[Task directions]: Output every line of these records as a JSON list of strings, one string per line, leaving out blank lines.
>> start Raw records
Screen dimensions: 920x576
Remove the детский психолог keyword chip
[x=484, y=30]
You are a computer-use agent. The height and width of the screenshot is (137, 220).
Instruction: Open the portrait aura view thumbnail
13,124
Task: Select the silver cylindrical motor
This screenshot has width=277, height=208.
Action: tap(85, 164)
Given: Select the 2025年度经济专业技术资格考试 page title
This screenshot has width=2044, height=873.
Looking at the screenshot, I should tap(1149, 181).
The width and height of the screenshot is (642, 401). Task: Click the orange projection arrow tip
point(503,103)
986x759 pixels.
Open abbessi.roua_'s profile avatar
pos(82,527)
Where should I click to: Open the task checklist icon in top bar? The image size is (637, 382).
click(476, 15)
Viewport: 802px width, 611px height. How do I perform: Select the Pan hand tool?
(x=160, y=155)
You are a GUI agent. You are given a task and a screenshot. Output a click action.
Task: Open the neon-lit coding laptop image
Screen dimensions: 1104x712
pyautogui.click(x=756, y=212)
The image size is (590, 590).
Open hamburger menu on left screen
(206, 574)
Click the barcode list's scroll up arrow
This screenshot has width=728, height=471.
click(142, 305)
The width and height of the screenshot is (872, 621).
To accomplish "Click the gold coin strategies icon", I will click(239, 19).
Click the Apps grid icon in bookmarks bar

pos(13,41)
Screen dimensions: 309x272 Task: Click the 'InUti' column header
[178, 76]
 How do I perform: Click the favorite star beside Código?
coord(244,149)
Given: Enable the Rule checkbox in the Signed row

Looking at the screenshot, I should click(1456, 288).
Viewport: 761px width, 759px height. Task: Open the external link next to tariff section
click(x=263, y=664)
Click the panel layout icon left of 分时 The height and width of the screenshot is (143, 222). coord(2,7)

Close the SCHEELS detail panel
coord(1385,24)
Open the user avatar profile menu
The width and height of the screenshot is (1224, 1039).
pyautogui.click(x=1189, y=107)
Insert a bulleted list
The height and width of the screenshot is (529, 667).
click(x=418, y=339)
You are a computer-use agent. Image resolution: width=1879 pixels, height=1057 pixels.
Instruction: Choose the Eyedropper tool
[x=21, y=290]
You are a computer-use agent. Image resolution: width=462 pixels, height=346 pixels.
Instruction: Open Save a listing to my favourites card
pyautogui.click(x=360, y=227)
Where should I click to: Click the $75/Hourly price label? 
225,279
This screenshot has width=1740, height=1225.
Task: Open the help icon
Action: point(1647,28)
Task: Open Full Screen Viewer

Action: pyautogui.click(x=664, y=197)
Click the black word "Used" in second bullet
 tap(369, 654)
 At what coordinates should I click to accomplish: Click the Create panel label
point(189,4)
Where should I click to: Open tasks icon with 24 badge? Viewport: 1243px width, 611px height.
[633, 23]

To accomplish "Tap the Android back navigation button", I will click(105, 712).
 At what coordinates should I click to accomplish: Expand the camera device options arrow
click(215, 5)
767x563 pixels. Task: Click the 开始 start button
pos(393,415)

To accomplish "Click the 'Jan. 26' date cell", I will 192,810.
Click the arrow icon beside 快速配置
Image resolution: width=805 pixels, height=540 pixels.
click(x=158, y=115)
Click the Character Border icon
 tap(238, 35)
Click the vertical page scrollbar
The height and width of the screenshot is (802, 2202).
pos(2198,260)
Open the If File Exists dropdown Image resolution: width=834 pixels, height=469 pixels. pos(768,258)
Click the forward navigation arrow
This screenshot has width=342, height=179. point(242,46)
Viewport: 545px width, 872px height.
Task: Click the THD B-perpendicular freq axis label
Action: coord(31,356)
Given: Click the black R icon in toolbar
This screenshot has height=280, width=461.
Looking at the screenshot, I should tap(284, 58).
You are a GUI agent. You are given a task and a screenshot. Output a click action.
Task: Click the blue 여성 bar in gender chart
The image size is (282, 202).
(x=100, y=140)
>> end Raw records
[Task result]:
[
  "Screen dimensions: 920x576",
  "Remove the детский психолог keyword chip",
  "[x=484, y=30]",
  "You are a computer-use agent. The height and width of the screenshot is (137, 220).",
  "Instruction: Open the portrait aura view thumbnail",
  "13,124",
  "Task: Select the silver cylindrical motor",
  "This screenshot has width=277, height=208.",
  "Action: tap(85, 164)",
  "Given: Select the 2025年度经济专业技术资格考试 page title",
  "This screenshot has width=2044, height=873.",
  "Looking at the screenshot, I should tap(1149, 181).",
  "The width and height of the screenshot is (642, 401). Task: Click the orange projection arrow tip",
  "point(503,103)",
  "986x759 pixels.",
  "Open abbessi.roua_'s profile avatar",
  "pos(82,527)",
  "Where should I click to: Open the task checklist icon in top bar? The image size is (637, 382).",
  "click(476, 15)",
  "Viewport: 802px width, 611px height. How do I perform: Select the Pan hand tool?",
  "(x=160, y=155)",
  "You are a GUI agent. You are given a task and a screenshot. Output a click action.",
  "Task: Open the neon-lit coding laptop image",
  "Screen dimensions: 1104x712",
  "pyautogui.click(x=756, y=212)",
  "The image size is (590, 590).",
  "Open hamburger menu on left screen",
  "(206, 574)",
  "Click the barcode list's scroll up arrow",
  "This screenshot has width=728, height=471.",
  "click(142, 305)",
  "The width and height of the screenshot is (872, 621).",
  "To accomplish \"Click the gold coin strategies icon\", I will click(239, 19).",
  "Click the Apps grid icon in bookmarks bar",
  "pos(13,41)",
  "Screen dimensions: 309x272 Task: Click the 'InUti' column header",
  "[178, 76]",
  " How do I perform: Click the favorite star beside Código?",
  "coord(244,149)",
  "Given: Enable the Rule checkbox in the Signed row",
  "Looking at the screenshot, I should click(1456, 288).",
  "Viewport: 761px width, 759px height. Task: Open the external link next to tariff section",
  "click(x=263, y=664)",
  "Click the panel layout icon left of 分时 The height and width of the screenshot is (143, 222). coord(2,7)",
  "Close the SCHEELS detail panel",
  "coord(1385,24)",
  "Open the user avatar profile menu",
  "The width and height of the screenshot is (1224, 1039).",
  "pyautogui.click(x=1189, y=107)",
  "Insert a bulleted list",
  "The height and width of the screenshot is (529, 667).",
  "click(x=418, y=339)",
  "You are a computer-use agent. Image resolution: width=1879 pixels, height=1057 pixels.",
  "Instruction: Choose the Eyedropper tool",
  "[x=21, y=290]",
  "You are a computer-use agent. Image resolution: width=462 pixels, height=346 pixels.",
  "Instruction: Open Save a listing to my favourites card",
  "pyautogui.click(x=360, y=227)",
  "Where should I click to: Click the $75/Hourly price label? ",
  "225,279",
  "This screenshot has width=1740, height=1225.",
  "Task: Open the help icon",
  "Action: point(1647,28)",
  "Task: Open Full Screen Viewer",
  "Action: pyautogui.click(x=664, y=197)",
  "Click the black word \"Used\" in second bullet",
  " tap(369, 654)",
  " At what coordinates should I click to accomplish: Click the Create panel label",
  "point(189,4)",
  "Where should I click to: Open tasks icon with 24 badge? Viewport: 1243px width, 611px height.",
  "[633, 23]",
  "To accomplish \"Tap the Android back navigation button\", I will click(105, 712).",
  " At what coordinates should I click to accomplish: Expand the camera device options arrow",
  "click(215, 5)",
  "767x563 pixels. Task: Click the 开始 start button",
  "pos(393,415)",
  "To accomplish \"Click the 'Jan. 26' date cell\", I will 192,810.",
  "Click the arrow icon beside 快速配置",
  "Image resolution: width=805 pixels, height=540 pixels.",
  "click(x=158, y=115)",
  "Click the Character Border icon",
  " tap(238, 35)",
  "Click the vertical page scrollbar",
  "The height and width of the screenshot is (802, 2202).",
  "pos(2198,260)",
  "Open the If File Exists dropdown Image resolution: width=834 pixels, height=469 pixels. pos(768,258)",
  "Click the forward navigation arrow",
  "This screenshot has width=342, height=179. point(242,46)",
  "Viewport: 545px width, 872px height.",
  "Task: Click the THD B-perpendicular freq axis label",
  "Action: coord(31,356)",
  "Given: Click the black R icon in toolbar",
  "This screenshot has height=280, width=461.",
  "Looking at the screenshot, I should tap(284, 58).",
  "You are a GUI agent. You are given a task and a screenshot. Output a click action.",
  "Task: Click the blue 여성 bar in gender chart",
  "The image size is (282, 202).",
  "(x=100, y=140)"
]